If you have a grape plant and want more grape plants, it’s easy to grow your own. Or so says my extension agent, so we’re going to give it a try. I would have waited until I had results to show you, but thought I’d share the information now and results later in case you want to try this yourself this year–it has to be done while the grape plants are dormant, and since spring is coming up quick that really means it really needs done now.
Every year your grape plants can be pruned back so they only have 30-40 “buds” on the whole plant. The buds are the nobs on the branches where leaves were last year that will produce more new branches this year. This means that you can leave ten shoots off the main branch with 3-4 buds per shoot or 3-4 longer branches with 10 buds per branch. So a lot of last year’s growth on your grape plant can be trimmed off while the plant is dormant through the winter months. These cuttings are perfect for starting your own new grape plants.
Take a chunk of the grape vine you just trimmed. This must be last year’s growth.Cut a section of that vine with three buds. Make sure you keep track of which direction the vine was growing as you’ll need to plant it growing the same way. I cut the bottom section at an angle and the top straight. I did a bunch expecting some fail rate in this experiment (click on the picture to get a closer look).
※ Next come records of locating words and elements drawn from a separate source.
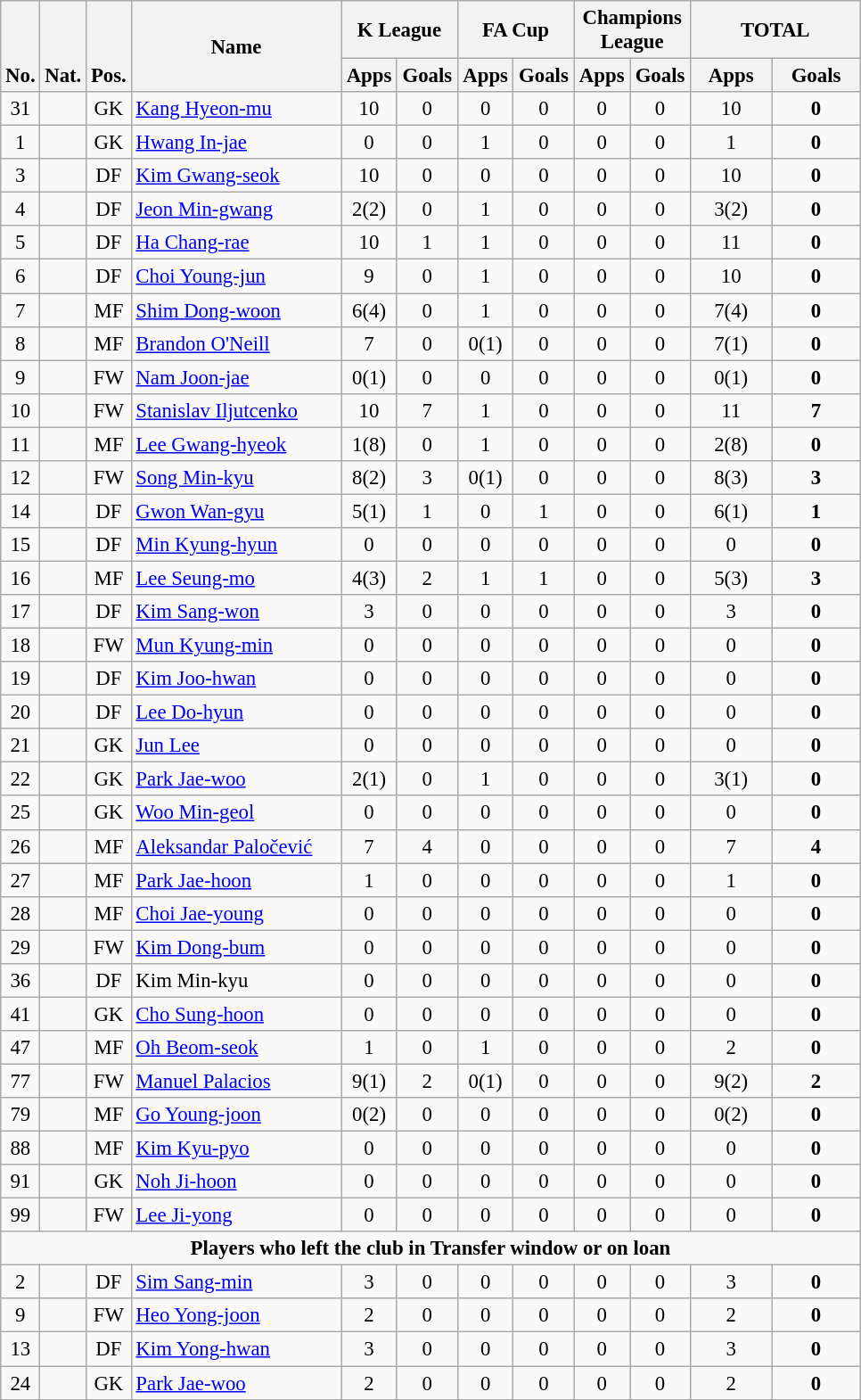
19 [20, 678]
Aleksandar Paločević [236, 846]
88 [20, 1148]
6(1) [731, 511]
Lee Seung-mo [236, 578]
18 [20, 645]
Shim Dong-woon [236, 310]
Stanislav Iljutcenko [236, 410]
K League [399, 30]
5(3) [731, 578]
Brandon O'Neill [236, 343]
Park Jae-hoon [236, 880]
8(3) [731, 478]
Lee Gwang-hyeok [236, 444]
Kim Yong-hwan [236, 1349]
Nat. [63, 46]
29 [20, 947]
Choi Young-jun [236, 276]
6 [20, 276]
Ha Chang-rae [236, 243]
16 [20, 578]
Champions League [633, 30]
3(1) [731, 779]
Kim Min-kyu [236, 980]
77 [20, 1080]
Kim Joo-hwan [236, 678]
2(1) [369, 779]
14 [20, 511]
FA Cup [515, 30]
Nam Joon-jae [236, 377]
79 [20, 1114]
9(1) [369, 1080]
26 [20, 846]
27 [20, 880]
7(4) [731, 310]
13 [20, 1349]
8(2) [369, 478]
Kang Hyeon-mu [236, 109]
Cho Sung-hoon [236, 1013]
41 [20, 1013]
4(3) [369, 578]
No. [20, 46]
Players who left the club in Transfer window or on loan [430, 1248]
15 [20, 545]
TOTAL [775, 30]
Jun Lee [236, 745]
8 [20, 343]
Kim Kyu-pyo [236, 1148]
Woo Min-geol [236, 813]
Kim Gwang-seok [236, 176]
Go Young-joon [236, 1114]
25 [20, 813]
36 [20, 980]
3(2) [731, 209]
22 [20, 779]
91 [20, 1181]
Kim Dong-bum [236, 947]
21 [20, 745]
Min Kyung-hyun [236, 545]
20 [20, 712]
Heo Yong-joon [236, 1315]
17 [20, 611]
31 [20, 109]
Lee Do-hyun [236, 712]
Kim Sang-won [236, 611]
Manuel Palacios [236, 1080]
9(2) [731, 1080]
5 [20, 243]
7(1) [731, 343]
1(8) [369, 444]
Mun Kyung-min [236, 645]
5(1) [369, 511]
Noh Ji-hoon [236, 1181]
99 [20, 1215]
Jeon Min-gwang [236, 209]
12 [20, 478]
Song Min-kyu [236, 478]
28 [20, 913]
Choi Jae-young [236, 913]
47 [20, 1047]
Hwang In-jae [236, 143]
2(8) [731, 444]
Oh Beom-seok [236, 1047]
Lee Ji-yong [236, 1215]
Sim Sang-min [236, 1282]
6(4) [369, 310]
Pos. [109, 46]
Name [236, 46]
24 [20, 1382]
2(2) [369, 209]
Gwon Wan-gyu [236, 511]
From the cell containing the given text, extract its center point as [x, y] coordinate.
Now take those 3-bud cuttings and plant them in some potting soil so the bottom bud is buried and the other two are above the soil line. You don’t want to have the top leaf out before the roots start growing, so ideally you’ll want to warm the soil and keep the top of the plant cool for a while. I’m not that technologically advanced, so we’re just planting them in some potting soil inside and we’ll see if any grow. Keep the soil good and moist so the roots can grow. You can treat the bottom of your cutting with a rooting hormone before planting to help encourage root growth if you’d like.
I got a couple of grape plant cuttings from this same extension agent, but didn’t get them planted right away–I kept them damp in the refrigerator until I was ready to put them in the dirt. This is supposed to be possible, but I think I must have kept them over-damp because they started growing mold on the stalks. I might have killed them, but I put them in the dirt anyway, just in case they might decide to grow.
Once the little plants have leaves and it’s warm enough to plant them outside, just separate each new vine with its roots intact and plant them outside where you want your new grape vine to grow. I love free plants. I’ll let you know how these turn out.